Preferimos pensar essas outras representações da sexualidade por meio do conceito
de devir (DELEUZE, 1997), a partir do qual compreendemos a sexualidade como algo sempre
inacabado e sempre em processo, como algo que não está pronto e, desse modo, não pode ser
afirmado, não se encontrando, portanto, no campo das semelhanças apontadas por Foucault
(1988 [1973]), mas das similitudes. Sob esse ponto de vista, a heterossexualidade não pode
ser tomada como a única sexualidade verdadeira, nem como a única realidade possível para os
sujeitos. A sexualidade em devir é sempre a sua própria negação e a negação de uma única
imagem da sexualidade que antes parecia única e irrevogável.

REFERÊNCIAS
BAUMAN, Zugmunt. A criação e anulação dos estranhos. In:______. O mal-estar da pós-
modernidade. Rio de Janeiro: Jorge Zahar, 1998 (pp. 27-48).
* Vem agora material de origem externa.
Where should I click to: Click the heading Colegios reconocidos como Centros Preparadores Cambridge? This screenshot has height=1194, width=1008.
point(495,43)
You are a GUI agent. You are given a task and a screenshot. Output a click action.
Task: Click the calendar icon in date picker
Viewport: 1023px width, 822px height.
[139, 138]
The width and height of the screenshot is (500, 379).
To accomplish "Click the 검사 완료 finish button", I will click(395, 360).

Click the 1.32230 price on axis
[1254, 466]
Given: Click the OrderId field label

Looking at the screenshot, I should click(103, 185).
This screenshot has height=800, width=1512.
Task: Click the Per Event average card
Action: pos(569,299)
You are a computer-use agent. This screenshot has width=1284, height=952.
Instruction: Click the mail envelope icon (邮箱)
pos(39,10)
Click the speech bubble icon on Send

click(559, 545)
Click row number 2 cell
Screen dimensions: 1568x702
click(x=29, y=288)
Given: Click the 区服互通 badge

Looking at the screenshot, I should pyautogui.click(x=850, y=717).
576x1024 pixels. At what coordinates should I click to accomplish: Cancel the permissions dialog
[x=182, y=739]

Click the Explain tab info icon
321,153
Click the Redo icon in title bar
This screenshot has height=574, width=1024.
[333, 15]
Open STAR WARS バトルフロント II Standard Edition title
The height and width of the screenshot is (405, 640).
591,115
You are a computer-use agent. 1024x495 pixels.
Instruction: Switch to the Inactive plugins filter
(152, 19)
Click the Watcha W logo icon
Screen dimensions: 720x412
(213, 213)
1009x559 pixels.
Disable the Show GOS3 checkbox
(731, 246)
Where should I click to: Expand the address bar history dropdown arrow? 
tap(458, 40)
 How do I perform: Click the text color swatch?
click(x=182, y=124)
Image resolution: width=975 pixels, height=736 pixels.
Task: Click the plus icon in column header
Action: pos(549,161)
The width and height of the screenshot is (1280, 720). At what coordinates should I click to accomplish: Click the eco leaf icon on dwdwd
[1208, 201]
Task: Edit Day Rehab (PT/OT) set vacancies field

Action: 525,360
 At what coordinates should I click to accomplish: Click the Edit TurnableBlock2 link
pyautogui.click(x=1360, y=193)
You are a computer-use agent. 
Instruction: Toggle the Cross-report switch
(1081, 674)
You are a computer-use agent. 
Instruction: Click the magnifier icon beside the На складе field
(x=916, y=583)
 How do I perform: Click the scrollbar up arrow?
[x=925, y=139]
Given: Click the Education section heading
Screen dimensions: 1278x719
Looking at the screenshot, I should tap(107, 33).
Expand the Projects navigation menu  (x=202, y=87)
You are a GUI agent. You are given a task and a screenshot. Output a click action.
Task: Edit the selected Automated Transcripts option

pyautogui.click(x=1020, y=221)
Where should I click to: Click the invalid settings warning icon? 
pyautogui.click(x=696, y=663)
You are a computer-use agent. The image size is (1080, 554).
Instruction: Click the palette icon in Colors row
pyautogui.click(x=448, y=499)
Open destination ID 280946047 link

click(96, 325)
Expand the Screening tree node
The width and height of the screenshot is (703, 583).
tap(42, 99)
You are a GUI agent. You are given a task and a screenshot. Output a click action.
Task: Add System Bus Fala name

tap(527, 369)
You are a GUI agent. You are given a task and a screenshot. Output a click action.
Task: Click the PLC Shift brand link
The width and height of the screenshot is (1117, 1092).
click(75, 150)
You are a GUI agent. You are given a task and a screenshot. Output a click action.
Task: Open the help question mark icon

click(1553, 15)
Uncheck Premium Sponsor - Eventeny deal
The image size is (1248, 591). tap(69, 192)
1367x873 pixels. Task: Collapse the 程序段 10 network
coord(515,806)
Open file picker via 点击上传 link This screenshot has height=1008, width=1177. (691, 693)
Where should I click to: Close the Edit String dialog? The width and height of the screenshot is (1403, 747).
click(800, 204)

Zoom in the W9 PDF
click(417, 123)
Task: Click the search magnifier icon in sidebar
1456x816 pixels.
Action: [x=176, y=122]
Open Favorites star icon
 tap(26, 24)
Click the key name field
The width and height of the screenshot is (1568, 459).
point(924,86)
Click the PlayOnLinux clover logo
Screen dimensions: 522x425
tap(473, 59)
BERNARDO, Gustavo. Desde quando um cachimbo não é um cachimbo? Revista
Eletrônica do Vestibular UERJ. Ano 9, n. 25, 2016. Disponível em:
<http://revista.dses.uerj.br/coluna/c
oluna.php?seq_coluna=80> Acesso em: 06 out 2018.
BORBA, Rodrigo. Linguística Queer: uma perspectiva pós-identitária para os estudos da
linguagem. Entrelinhas, v. 9, n. 1, jan./jun. 2015 (pp. 91-107).
DELEUZE, Gilles. A literatura e a vida. In:______. Crítica e clínica. São Paulo: Ed. 34,
1997 (pp. 11-16).
SANTOS FILHO, Ismar Inácio dos. A construção discursiva de masculinidades bissexuais:
um estudo em linguística queer (Tese de Doutorado, UFPE). Recife: O Autor, 2012.
______. Linguística Queer: na luta discursiva, como/sobre prática de ressignificação. In:
SILVA, Danillo da C. P.; MELO, Iran Ferreira de; CASTRO, Lorena G. F. De (Org.).
Questões de linguagem e sociedade. Aracaju: Criação, 2017 (pp. 153-184).